Sunday, August 22, 2010

Game On, You Lifeless Nerds


So on the weekend I went to the Game On 2.0 exhibition. Think of it like an old-school crazy arcade crossed with a history lesson in videogames, and you’re halfway there. It was basically a whole lot of classic (and not so classic) games, lined up in no particular order, from Pong to Space Invaders, Halo, Dungeon Quests, Animal Crossings, Super Marios, and everything in between – pinball machines, antique home consoles you couldn’t touch like the Amiga Intellivision, Super Nintendo classics like Metroid, all the way through to the future of gaming – Nvidia 3D, mind control, and… Virtual Boy, apparently. Anyway, here’s a recap.

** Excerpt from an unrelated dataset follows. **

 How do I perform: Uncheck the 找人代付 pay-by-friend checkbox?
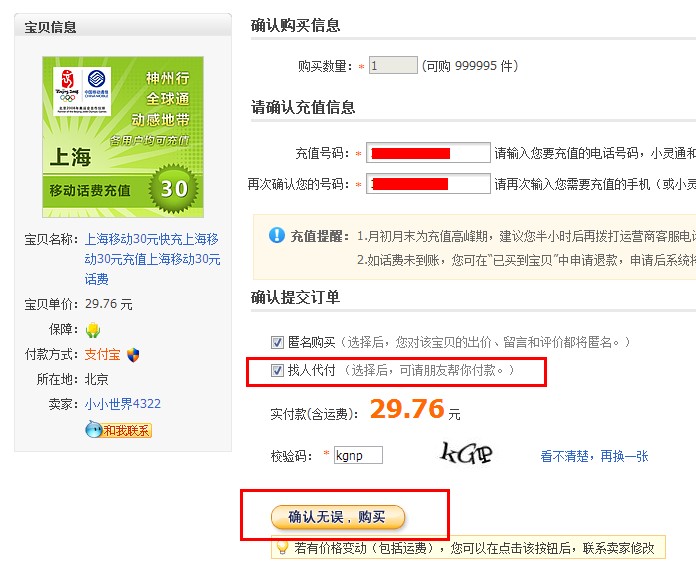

Of course Pong was the first game of the exhibition. On a massive projector, you and your poor friend (held at gunpoint, no doubt) were subjected to all the fun of a real tennis game! As a history lesson, Pong excels, but unfortunately it’s almost bit cliché nowadays. All gamers know Pong was the first interactive game available to the masses. It’s a tennis sim that plays like crap. I quickly moved on.

The number of arcade machines on hand were staggering. I only caught a small glimpse of the madness, more than thirty of these wonderful machines in all. Pac-Man Plus was unfortunately the only Pac-Man variant on hand, and while it played as well as ever, its difficulty over other Pac-Man iterations made it not very fun to play. Then Asteroids, whose LED-backed CRT nearly caused terminal blindness in my good eye. Actually, all the arcade machines seemed to only cement that all game developers are money-grabbing bastards. They Game Over’d quicker than your mother, and while each one was loaded with over 1000 credits, you couldn’t help but feel like kids back then were goddamn stupid, feeding their coins to it over and over, somehow oblivious to the fact that you don’t beat the game – the game beats you. I moved on because I got a headache there.

There was a section on videogame movies, but I saw a Street Fighter poster so I ran away.

Actually it did feel like some games were there just because. Innovators in their field were aplenty, like Super Mario 64, the visually stunning Vib Ribbon, and what have you, but I ask – does Valkyrie Profile 2: Silmeria deserve a place in gaming history? Honestly? Does Halo 2? Does Animal Crossing? The real classics were there (though the lack of the original Super Mario Bros., or Sonic the Hedgehog seemed like a real oversight), but they were interspersed by games that have no place. Guitar Hero 5, for example. Beatles Rock Band. Sure, they show you an example of the genres, and I suppose Guitar Hero has cemented itself as a juggernaut of party gaming, but where are the true originals? Eye Toy? Why does Super Smash Bros. Melee get a big-screen while Metroid is limited to a 10'' LCD? Where was Duck Hunter? The whole “history” thing seemed to peel away and it became more of a gaming festival of sorts, where “popular” was defined only by the manager’s preference. Why an interactive ecchi RPG is more important in the annals of gaming history than Pokémon is beyond me.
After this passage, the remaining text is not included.